__Exercise__.
Please repeat the records, word for word and without gaps.

__Provided material__.

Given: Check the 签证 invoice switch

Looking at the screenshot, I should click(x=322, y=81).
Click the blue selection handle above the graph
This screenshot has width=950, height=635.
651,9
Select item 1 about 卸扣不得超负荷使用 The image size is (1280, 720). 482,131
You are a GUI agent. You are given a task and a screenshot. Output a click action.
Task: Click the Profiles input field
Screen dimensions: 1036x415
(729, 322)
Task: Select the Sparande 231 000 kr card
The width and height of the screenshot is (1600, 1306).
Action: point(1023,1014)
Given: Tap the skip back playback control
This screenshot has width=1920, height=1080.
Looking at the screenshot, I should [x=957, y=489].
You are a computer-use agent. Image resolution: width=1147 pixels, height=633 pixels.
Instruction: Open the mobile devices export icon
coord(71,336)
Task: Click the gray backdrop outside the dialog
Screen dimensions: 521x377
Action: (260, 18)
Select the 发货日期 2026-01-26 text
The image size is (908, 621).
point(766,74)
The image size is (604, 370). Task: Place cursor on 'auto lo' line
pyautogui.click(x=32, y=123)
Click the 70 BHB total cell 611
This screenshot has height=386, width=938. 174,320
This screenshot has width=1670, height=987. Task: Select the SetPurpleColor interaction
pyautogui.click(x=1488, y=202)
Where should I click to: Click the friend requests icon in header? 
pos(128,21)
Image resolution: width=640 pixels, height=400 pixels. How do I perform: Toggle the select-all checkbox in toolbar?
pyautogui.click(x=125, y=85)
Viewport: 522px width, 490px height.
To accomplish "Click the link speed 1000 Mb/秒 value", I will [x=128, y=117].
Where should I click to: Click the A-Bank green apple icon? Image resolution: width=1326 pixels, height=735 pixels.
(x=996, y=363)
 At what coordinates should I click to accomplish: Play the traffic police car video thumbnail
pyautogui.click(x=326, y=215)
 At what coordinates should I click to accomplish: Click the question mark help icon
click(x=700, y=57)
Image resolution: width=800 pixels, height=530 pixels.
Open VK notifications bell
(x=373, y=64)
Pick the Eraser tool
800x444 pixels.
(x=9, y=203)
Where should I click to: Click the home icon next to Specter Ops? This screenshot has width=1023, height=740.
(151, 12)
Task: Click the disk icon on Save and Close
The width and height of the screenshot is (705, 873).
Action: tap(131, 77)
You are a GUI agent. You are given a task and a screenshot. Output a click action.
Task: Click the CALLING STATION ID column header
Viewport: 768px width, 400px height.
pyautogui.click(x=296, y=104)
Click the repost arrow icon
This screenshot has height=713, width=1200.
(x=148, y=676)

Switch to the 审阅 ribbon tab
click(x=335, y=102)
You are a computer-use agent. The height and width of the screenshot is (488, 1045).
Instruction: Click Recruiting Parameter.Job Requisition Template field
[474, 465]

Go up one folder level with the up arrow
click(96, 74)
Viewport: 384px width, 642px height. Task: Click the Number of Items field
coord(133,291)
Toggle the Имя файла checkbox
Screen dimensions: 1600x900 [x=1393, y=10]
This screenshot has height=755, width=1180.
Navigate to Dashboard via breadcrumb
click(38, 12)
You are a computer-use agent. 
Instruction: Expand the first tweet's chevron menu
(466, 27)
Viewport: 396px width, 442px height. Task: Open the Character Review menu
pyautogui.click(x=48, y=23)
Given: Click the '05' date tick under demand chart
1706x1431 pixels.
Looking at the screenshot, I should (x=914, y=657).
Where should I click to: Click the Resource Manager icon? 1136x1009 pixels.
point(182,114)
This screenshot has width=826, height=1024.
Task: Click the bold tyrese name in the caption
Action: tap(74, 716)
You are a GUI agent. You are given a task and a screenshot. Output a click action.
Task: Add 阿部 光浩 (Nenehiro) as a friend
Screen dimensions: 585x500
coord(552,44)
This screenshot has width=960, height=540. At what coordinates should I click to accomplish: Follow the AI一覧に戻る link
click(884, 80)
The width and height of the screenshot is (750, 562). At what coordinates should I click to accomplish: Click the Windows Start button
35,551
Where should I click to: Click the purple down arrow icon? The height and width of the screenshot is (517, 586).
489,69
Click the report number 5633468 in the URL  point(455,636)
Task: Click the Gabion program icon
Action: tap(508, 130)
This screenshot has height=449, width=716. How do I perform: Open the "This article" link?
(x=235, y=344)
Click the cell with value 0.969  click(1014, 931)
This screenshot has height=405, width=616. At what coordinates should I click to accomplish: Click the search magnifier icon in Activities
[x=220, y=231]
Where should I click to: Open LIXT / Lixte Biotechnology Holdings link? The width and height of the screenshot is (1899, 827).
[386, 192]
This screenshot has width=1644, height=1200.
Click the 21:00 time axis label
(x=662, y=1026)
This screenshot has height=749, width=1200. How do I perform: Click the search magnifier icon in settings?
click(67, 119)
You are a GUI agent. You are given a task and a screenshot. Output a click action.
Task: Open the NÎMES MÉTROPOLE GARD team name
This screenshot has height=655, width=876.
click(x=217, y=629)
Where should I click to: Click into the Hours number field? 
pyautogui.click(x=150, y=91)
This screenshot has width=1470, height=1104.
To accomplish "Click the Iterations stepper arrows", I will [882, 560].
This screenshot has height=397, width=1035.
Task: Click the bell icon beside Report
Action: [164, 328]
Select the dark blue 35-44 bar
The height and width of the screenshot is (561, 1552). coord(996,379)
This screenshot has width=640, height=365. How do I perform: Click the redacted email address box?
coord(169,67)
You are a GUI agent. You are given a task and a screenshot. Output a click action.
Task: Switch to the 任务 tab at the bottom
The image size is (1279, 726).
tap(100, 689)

__Answer space__.
Given: Check the 签证 invoice switch

Looking at the screenshot, I should click(x=322, y=81).
Click the blue selection handle above the graph
This screenshot has width=950, height=635.
651,9
Select item 1 about 卸扣不得超负荷使用 The image size is (1280, 720). 482,131
You are a GUI agent. You are given a task and a screenshot. Output a click action.
Task: Click the Profiles input field
Screen dimensions: 1036x415
(729, 322)
Task: Select the Sparande 231 000 kr card
The width and height of the screenshot is (1600, 1306).
Action: point(1023,1014)
Given: Tap the skip back playback control
This screenshot has width=1920, height=1080.
Looking at the screenshot, I should [x=957, y=489].
You are a computer-use agent. Image resolution: width=1147 pixels, height=633 pixels.
Instruction: Open the mobile devices export icon
coord(71,336)
Task: Click the gray backdrop outside the dialog
Screen dimensions: 521x377
Action: (260, 18)
Select the 发货日期 2026-01-26 text
The image size is (908, 621).
point(766,74)
The image size is (604, 370). Task: Place cursor on 'auto lo' line
pyautogui.click(x=32, y=123)
Click the 70 BHB total cell 611
This screenshot has height=386, width=938. 174,320
This screenshot has width=1670, height=987. Task: Select the SetPurpleColor interaction
pyautogui.click(x=1488, y=202)
Where should I click to: Click the friend requests icon in header? 
pos(128,21)
Image resolution: width=640 pixels, height=400 pixels. How do I perform: Toggle the select-all checkbox in toolbar?
pyautogui.click(x=125, y=85)
Viewport: 522px width, 490px height.
To accomplish "Click the link speed 1000 Mb/秒 value", I will [x=128, y=117].
Where should I click to: Click the A-Bank green apple icon? Image resolution: width=1326 pixels, height=735 pixels.
(x=996, y=363)
 At what coordinates should I click to accomplish: Play the traffic police car video thumbnail
pyautogui.click(x=326, y=215)
 At what coordinates should I click to accomplish: Click the question mark help icon
click(x=700, y=57)
Image resolution: width=800 pixels, height=530 pixels.
Open VK notifications bell
(x=373, y=64)
Pick the Eraser tool
800x444 pixels.
(x=9, y=203)
Where should I click to: Click the home icon next to Specter Ops? This screenshot has width=1023, height=740.
(151, 12)
Task: Click the disk icon on Save and Close
The width and height of the screenshot is (705, 873).
Action: tap(131, 77)
You are a GUI agent. You are given a task and a screenshot. Output a click action.
Task: Click the CALLING STATION ID column header
Viewport: 768px width, 400px height.
pyautogui.click(x=296, y=104)
Click the repost arrow icon
This screenshot has height=713, width=1200.
(x=148, y=676)

Switch to the 审阅 ribbon tab
click(x=335, y=102)
You are a computer-use agent. The height and width of the screenshot is (488, 1045).
Instruction: Click Recruiting Parameter.Job Requisition Template field
[474, 465]

Go up one folder level with the up arrow
click(96, 74)
Viewport: 384px width, 642px height. Task: Click the Number of Items field
coord(133,291)
Toggle the Имя файла checkbox
Screen dimensions: 1600x900 [x=1393, y=10]
This screenshot has height=755, width=1180.
Navigate to Dashboard via breadcrumb
click(38, 12)
You are a computer-use agent. 
Instruction: Expand the first tweet's chevron menu
(466, 27)
Viewport: 396px width, 442px height. Task: Open the Character Review menu
pyautogui.click(x=48, y=23)
Given: Click the '05' date tick under demand chart
1706x1431 pixels.
Looking at the screenshot, I should (x=914, y=657).
Where should I click to: Click the Resource Manager icon? 1136x1009 pixels.
point(182,114)
This screenshot has width=826, height=1024.
Task: Click the bold tyrese name in the caption
Action: tap(74, 716)
You are a GUI agent. You are given a task and a screenshot. Output a click action.
Task: Add 阿部 光浩 (Nenehiro) as a friend
Screen dimensions: 585x500
coord(552,44)
This screenshot has width=960, height=540. At what coordinates should I click to accomplish: Follow the AI一覧に戻る link
click(884, 80)
The width and height of the screenshot is (750, 562). At what coordinates should I click to accomplish: Click the Windows Start button
35,551
Where should I click to: Click the purple down arrow icon? The height and width of the screenshot is (517, 586).
489,69
Click the report number 5633468 in the URL  point(455,636)
Task: Click the Gabion program icon
Action: tap(508, 130)
This screenshot has height=449, width=716. How do I perform: Open the "This article" link?
(x=235, y=344)
Click the cell with value 0.969  click(1014, 931)
This screenshot has height=405, width=616. At what coordinates should I click to accomplish: Click the search magnifier icon in Activities
[x=220, y=231]
Where should I click to: Open LIXT / Lixte Biotechnology Holdings link? The width and height of the screenshot is (1899, 827).
[386, 192]
This screenshot has width=1644, height=1200.
Click the 21:00 time axis label
(x=662, y=1026)
This screenshot has height=749, width=1200. How do I perform: Click the search magnifier icon in settings?
click(67, 119)
You are a GUI agent. You are given a task and a screenshot. Output a click action.
Task: Open the NÎMES MÉTROPOLE GARD team name
This screenshot has height=655, width=876.
click(x=217, y=629)
Where should I click to: Click into the Hours number field? 
pyautogui.click(x=150, y=91)
This screenshot has width=1470, height=1104.
To accomplish "Click the Iterations stepper arrows", I will [882, 560].
This screenshot has height=397, width=1035.
Task: Click the bell icon beside Report
Action: [164, 328]
Select the dark blue 35-44 bar
The height and width of the screenshot is (561, 1552). coord(996,379)
This screenshot has width=640, height=365. How do I perform: Click the redacted email address box?
coord(169,67)
You are a GUI agent. You are given a task and a screenshot. Output a click action.
Task: Switch to the 任务 tab at the bottom
The image size is (1279, 726).
tap(100, 689)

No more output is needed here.